What to work on: Please find how many lines of the data contain the string "computer", and respond with that number only.
*-*-*
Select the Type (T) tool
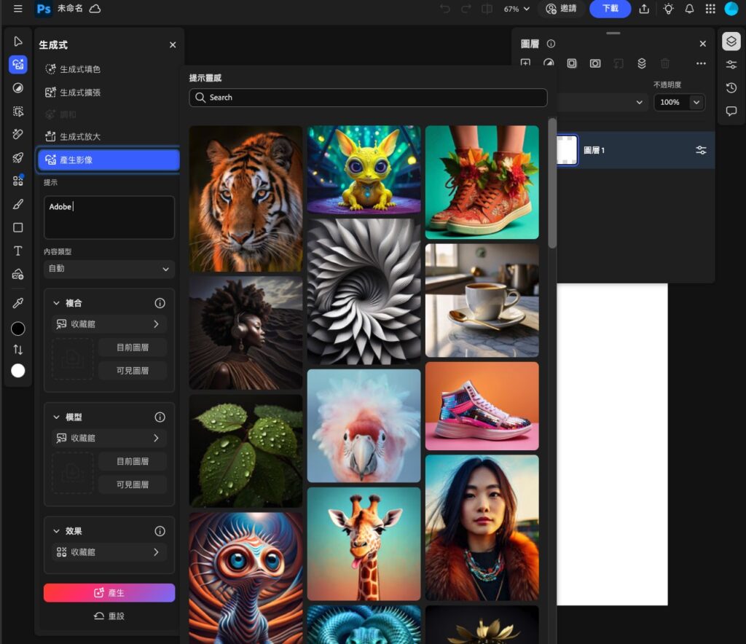(18, 251)
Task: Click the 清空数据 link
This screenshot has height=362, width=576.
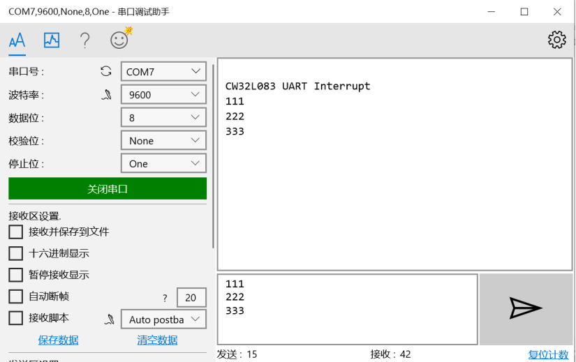Action: click(157, 340)
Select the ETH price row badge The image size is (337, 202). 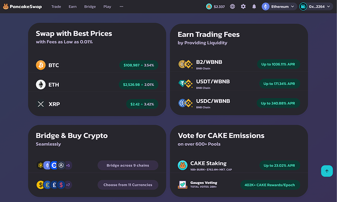138,84
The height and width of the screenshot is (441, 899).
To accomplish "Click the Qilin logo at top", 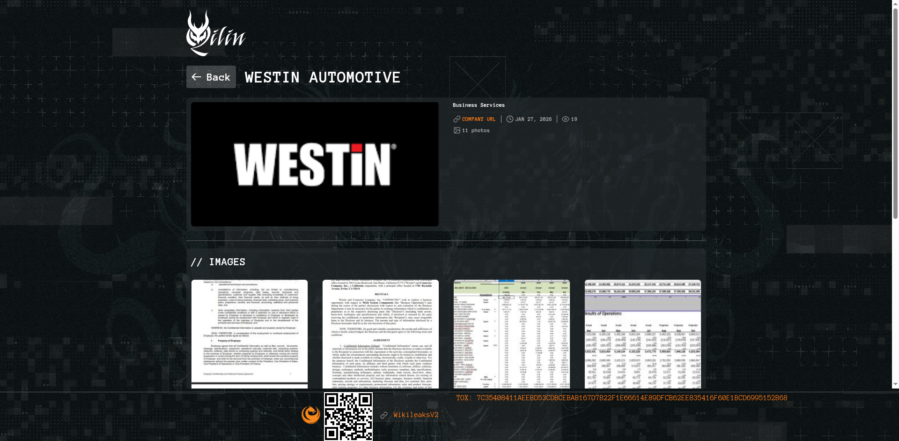I will [x=216, y=34].
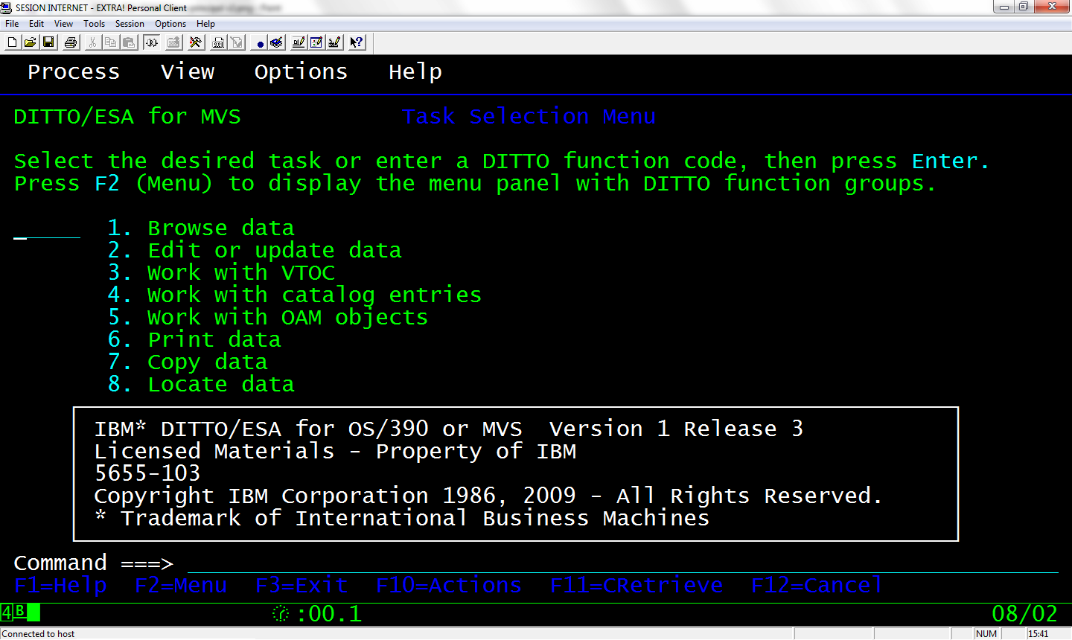1072x640 pixels.
Task: Start macro recording with the blue dot icon
Action: click(x=260, y=42)
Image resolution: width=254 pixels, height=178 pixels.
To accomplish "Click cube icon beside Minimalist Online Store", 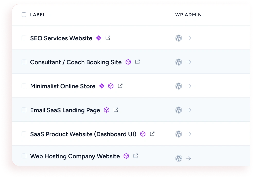I will pyautogui.click(x=111, y=86).
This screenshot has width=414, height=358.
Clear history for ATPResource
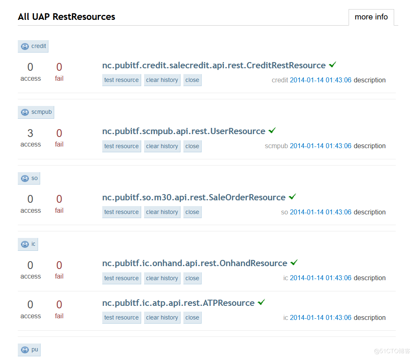(162, 317)
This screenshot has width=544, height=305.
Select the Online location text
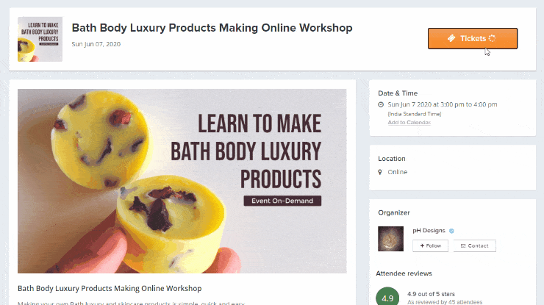pos(398,172)
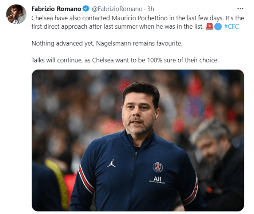Screen dimensions: 254x214
Task: Open the tweet's three-dot more menu
Action: (x=240, y=8)
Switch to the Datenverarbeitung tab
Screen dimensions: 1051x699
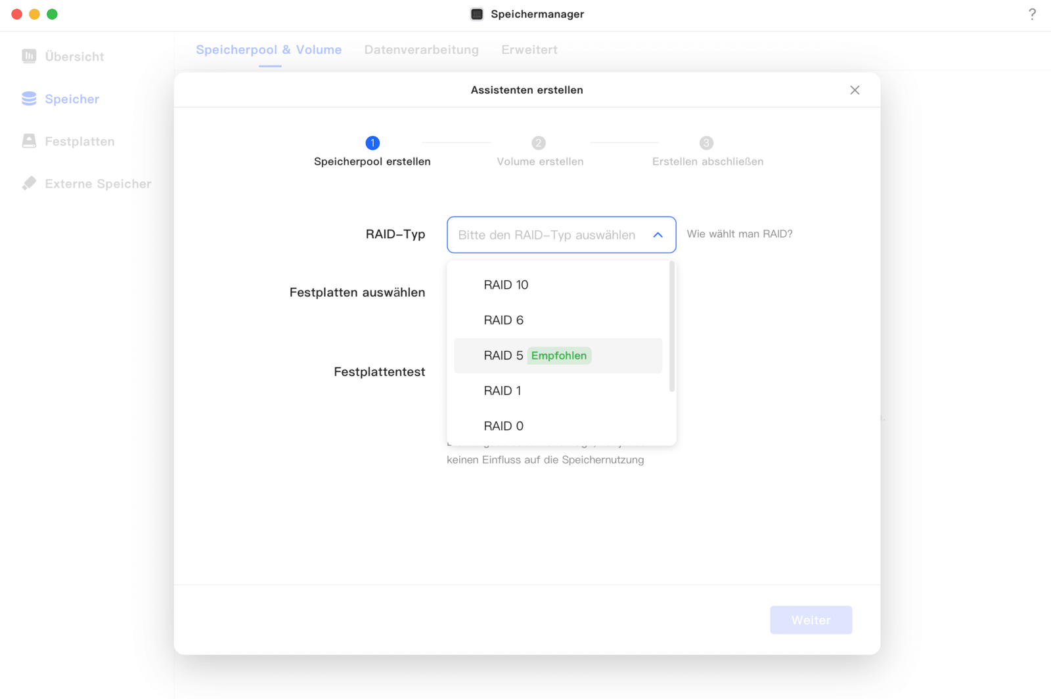(421, 50)
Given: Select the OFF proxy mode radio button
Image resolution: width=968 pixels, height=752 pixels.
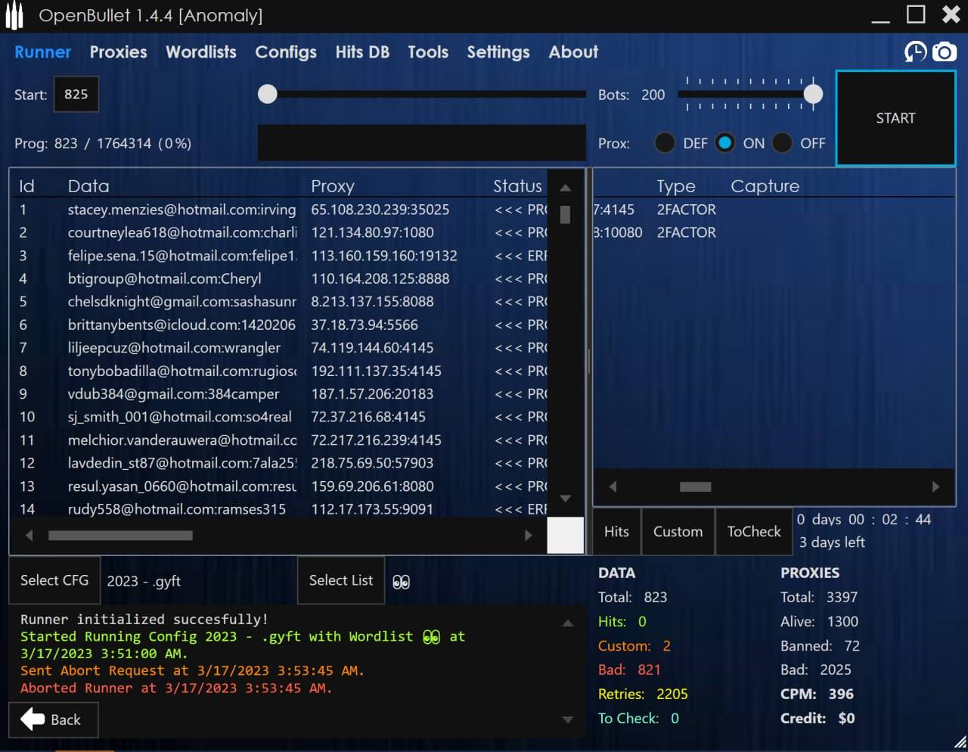Looking at the screenshot, I should (x=782, y=143).
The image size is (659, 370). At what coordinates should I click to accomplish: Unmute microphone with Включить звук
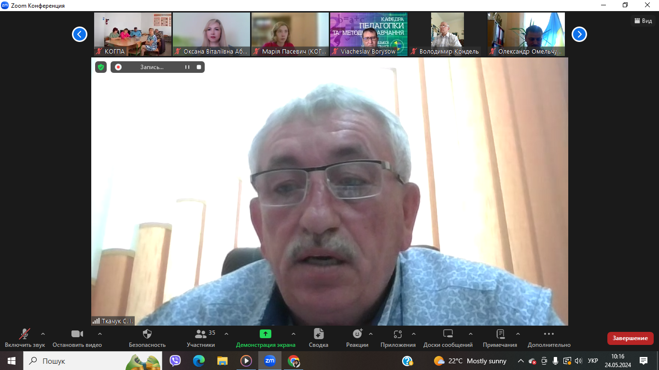[x=24, y=334]
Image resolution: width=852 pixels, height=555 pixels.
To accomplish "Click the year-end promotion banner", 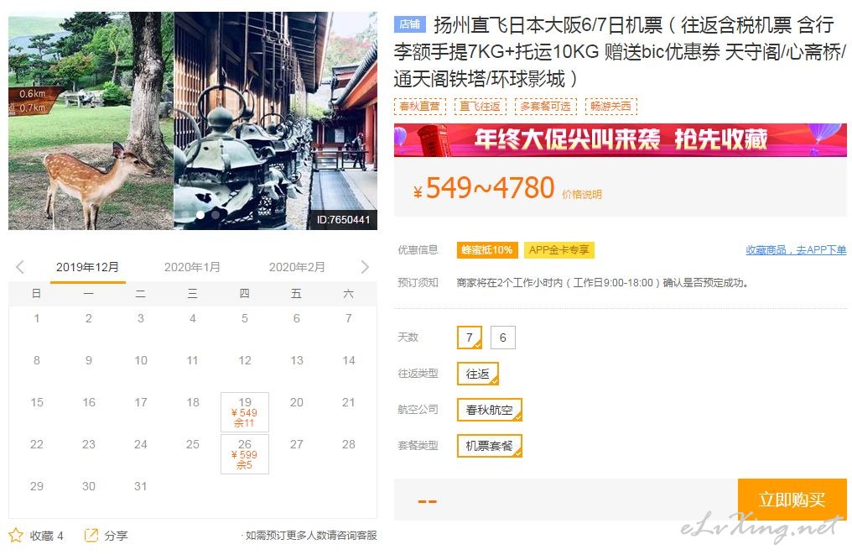I will click(620, 140).

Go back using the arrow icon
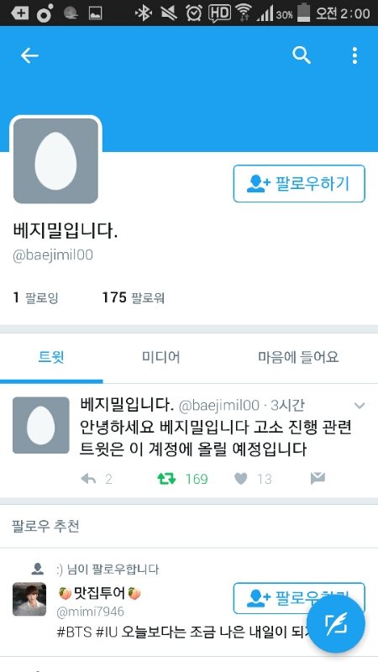coord(29,55)
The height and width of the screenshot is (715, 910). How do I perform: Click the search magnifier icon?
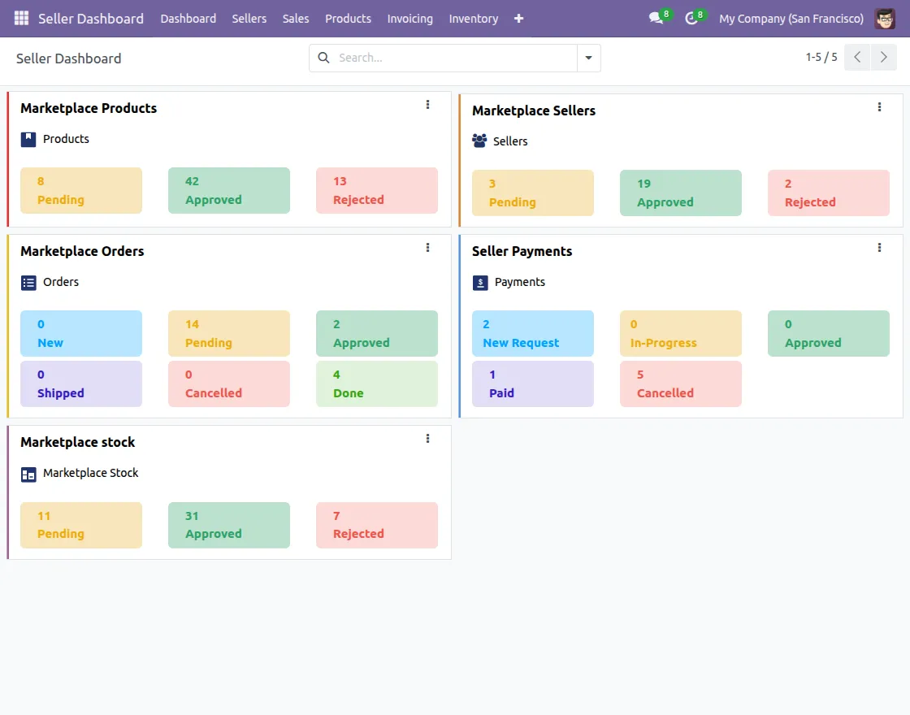click(x=323, y=58)
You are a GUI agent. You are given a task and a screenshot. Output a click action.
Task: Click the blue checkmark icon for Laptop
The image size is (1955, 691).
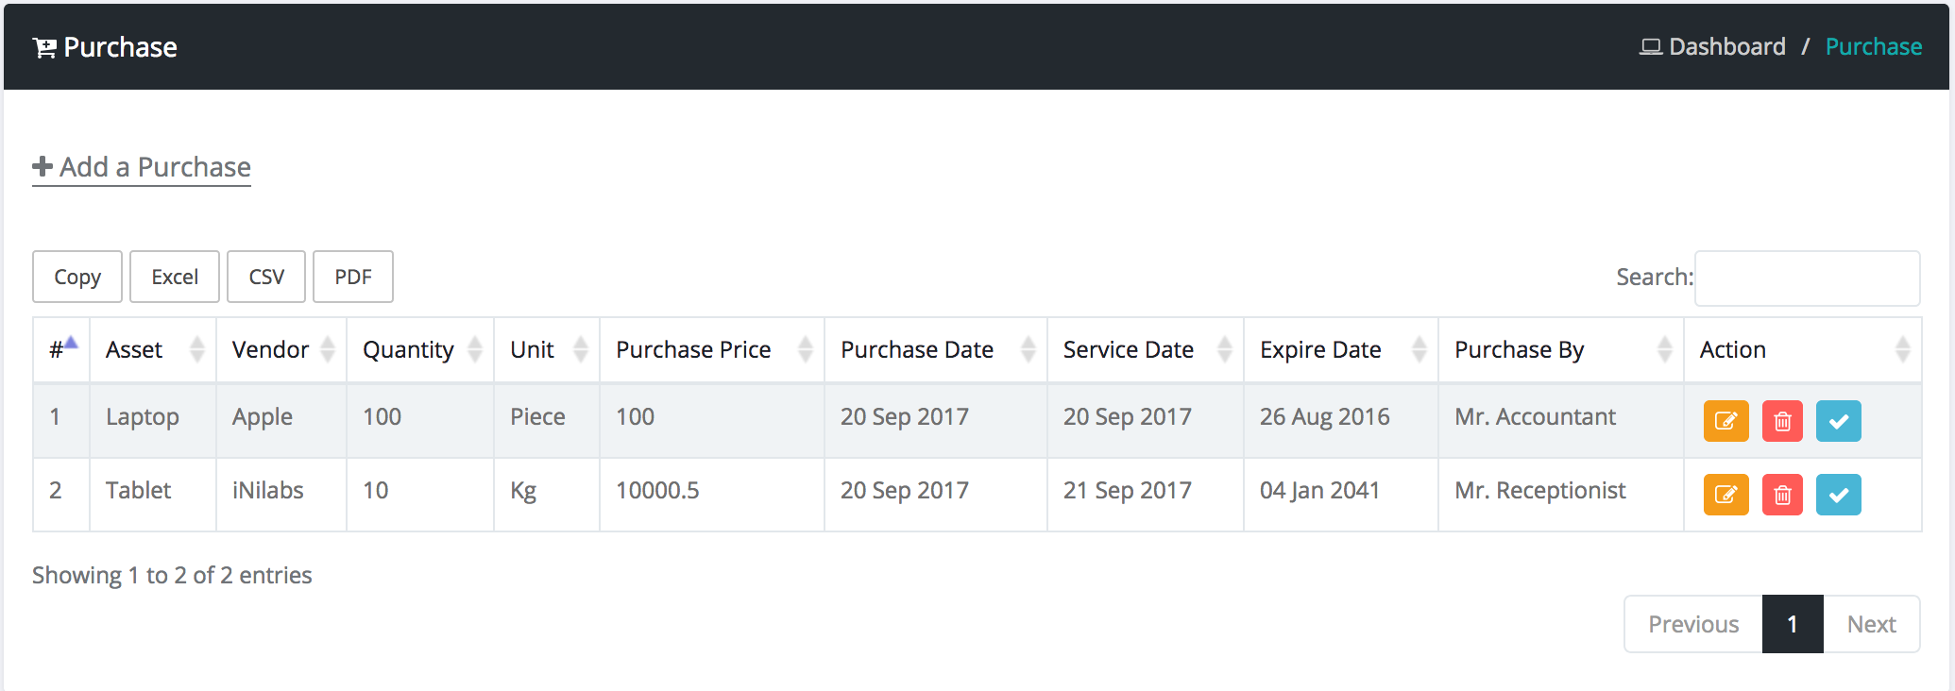pos(1838,421)
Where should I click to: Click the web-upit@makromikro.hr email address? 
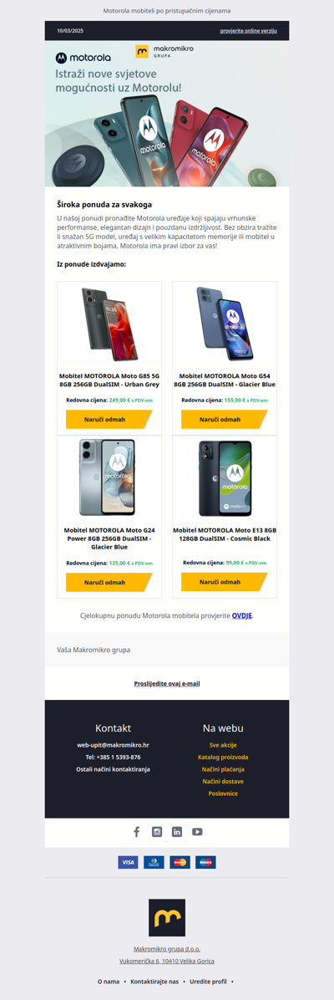tap(113, 745)
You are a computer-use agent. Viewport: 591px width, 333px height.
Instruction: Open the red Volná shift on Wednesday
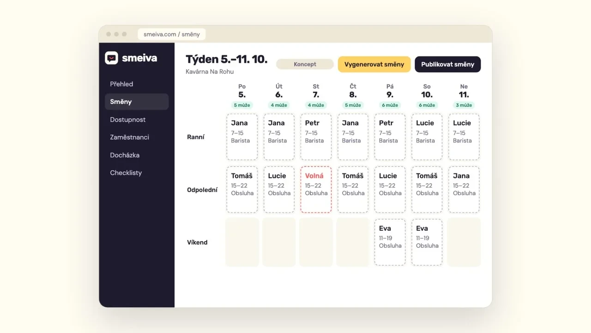click(316, 190)
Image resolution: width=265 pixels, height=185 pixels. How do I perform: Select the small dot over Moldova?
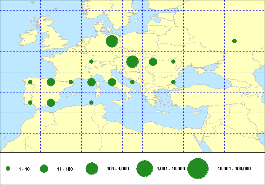pyautogui.click(x=173, y=62)
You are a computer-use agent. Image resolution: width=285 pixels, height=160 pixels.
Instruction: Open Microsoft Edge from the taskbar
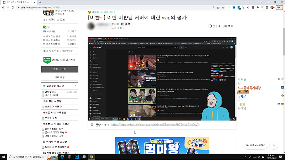coord(61,156)
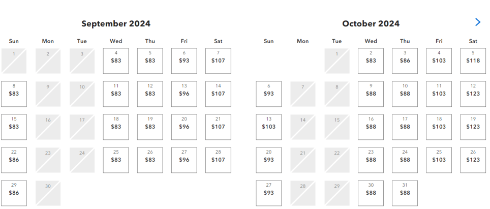The width and height of the screenshot is (490, 209).
Task: Select October 2 priced $83
Action: click(371, 61)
*-*-*
Answer space: 2